◆ TEXT EXCERPT:
►

Government requests

Overview of government requests:

  1. Government requestsNames and addresses of sentencing witnesses. RCM 701(b)(1)(B)(i). Due upon request.
  2. Written sentencing materials. RCM 701(b)(1)(B)(ii). Due upon request.
  3. Reciprocal discovery. If the defense requests discovery under RCM 701(a)(2), upon compliance with such request by the government, the defense, on request of the trial counsel, shall permit the trial counsel to inspect:
    1. Papers, documents, photographs, objects within the possession, custody and control of the defense and which the defense
      intends to introduce as evidence
      in the defense case-in-chief. RCM 701(b)(3). Due upon government request and government compliance with defense request.
    2. Reports of physical or mental examinations and scientific tests or experiments within the possession, custody and control of the defense and which the defense
      intends to introduce as evidence
      in the defense case-in-chief or which were prepared by a defense witness who will be called at trial. RCM 701(b)(4). Due upon government request and government compliance with defense request.

◄

◆ STATED EXERCISE 1:
List every RCM rule citation in the overview of government requests, in the order it appears.
The text and the rows come from separate sources.

◆ MATERIAL PROVIDED:

►

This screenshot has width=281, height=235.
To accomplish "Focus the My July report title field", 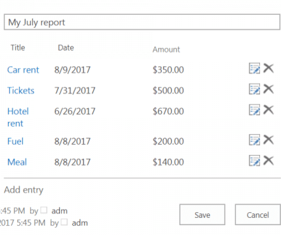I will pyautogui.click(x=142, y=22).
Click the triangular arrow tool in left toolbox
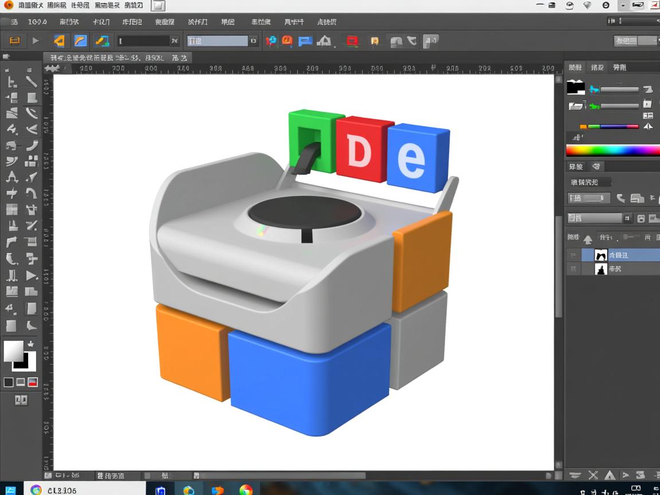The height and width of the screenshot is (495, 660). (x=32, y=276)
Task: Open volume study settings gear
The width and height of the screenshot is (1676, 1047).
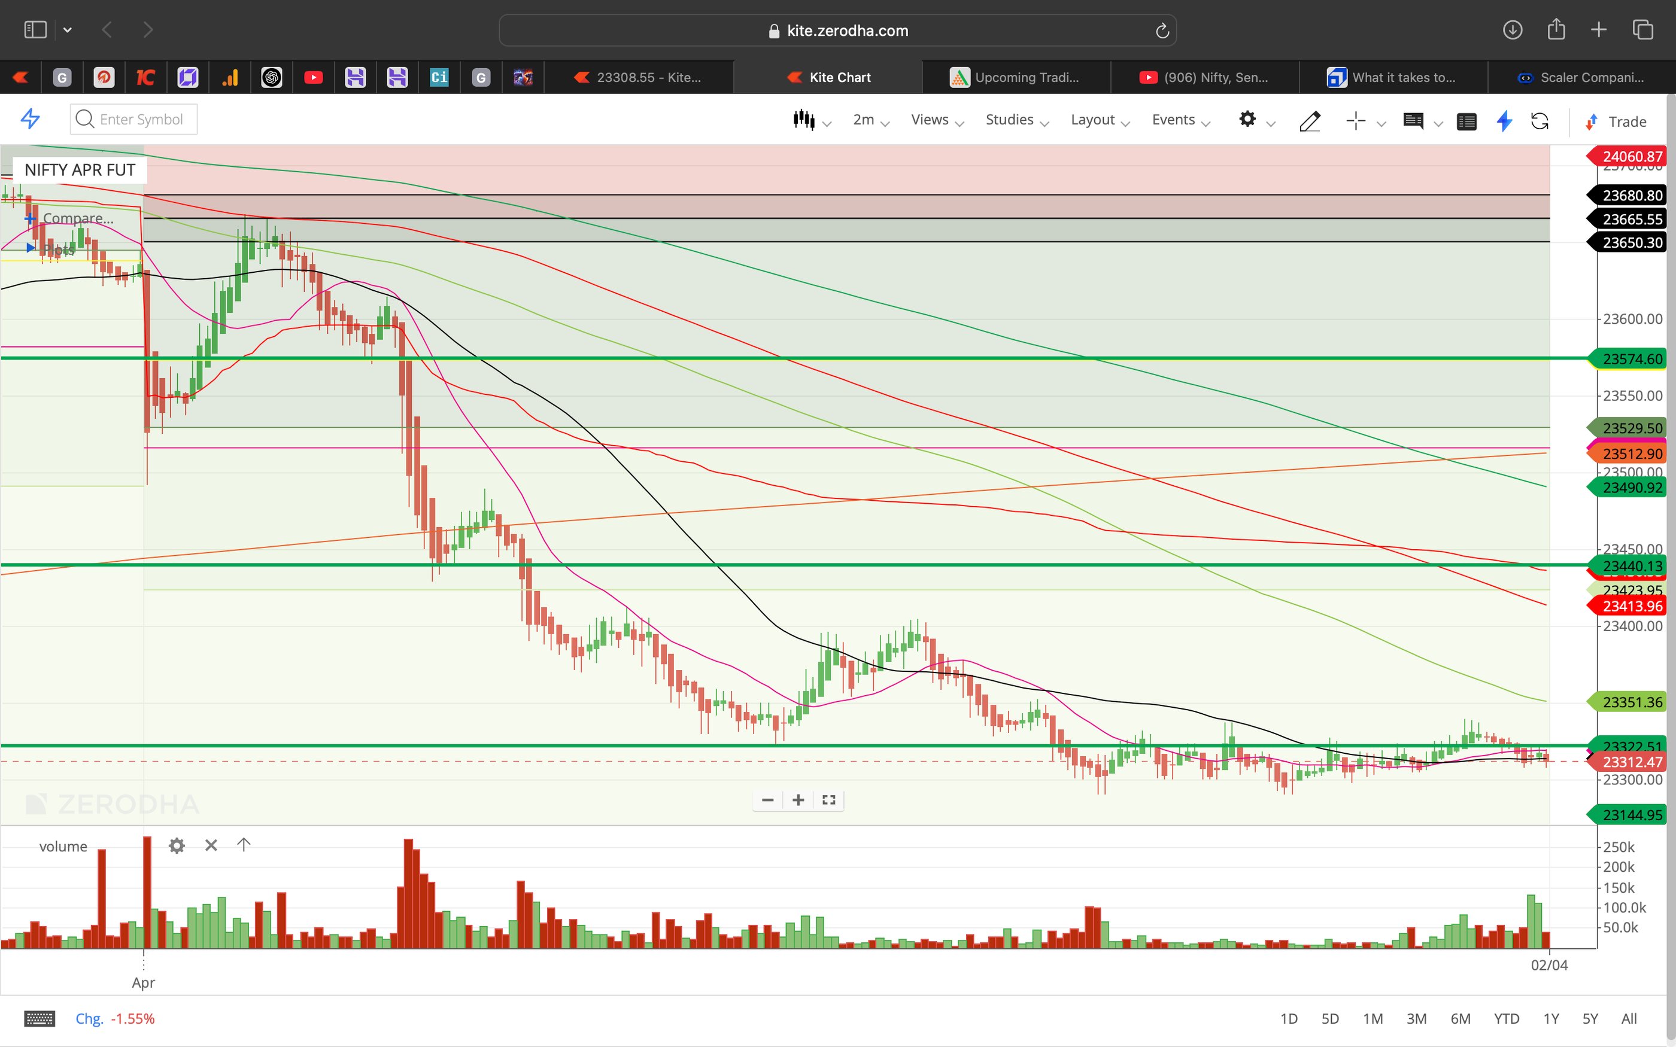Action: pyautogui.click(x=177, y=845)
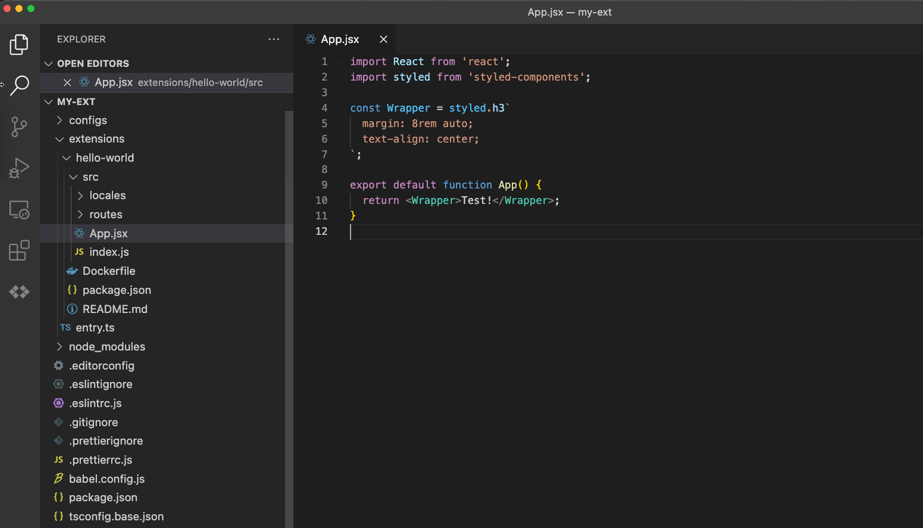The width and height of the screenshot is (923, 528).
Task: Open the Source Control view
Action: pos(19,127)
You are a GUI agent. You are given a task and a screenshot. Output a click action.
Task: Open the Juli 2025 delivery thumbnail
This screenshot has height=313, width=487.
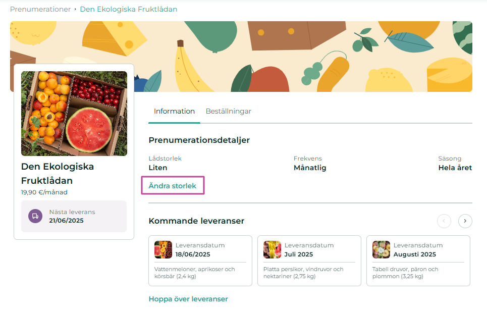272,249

◄

◆ STATED EXERCISE 2:
Retype the part of the rows that opens with the line containing "Task: Open volume study settings gear" and runs through the end of the rows, both ends included. Leave the pictures out.

◆ PROBLEM SOLUTION 1:
RCM 701(b)(1)(B)(i)
RCM 701(b)(1)(B)(ii)
RCM 701(a)(2)
RCM 701(b)(3)
RCM 701(b)(4)

◆ PROBLEM SOLUTION 2:
Task: Open volume study settings gear
The width and height of the screenshot is (1676, 1047).
Action: pyautogui.click(x=177, y=845)
The width and height of the screenshot is (923, 528).
Task: Open the Source Control view
Action: pos(19,127)
You are a GUI agent. You are given a task and a screenshot. Output a click action.
Task: Open the Juli 2025 delivery thumbnail
This screenshot has height=313, width=487.
272,249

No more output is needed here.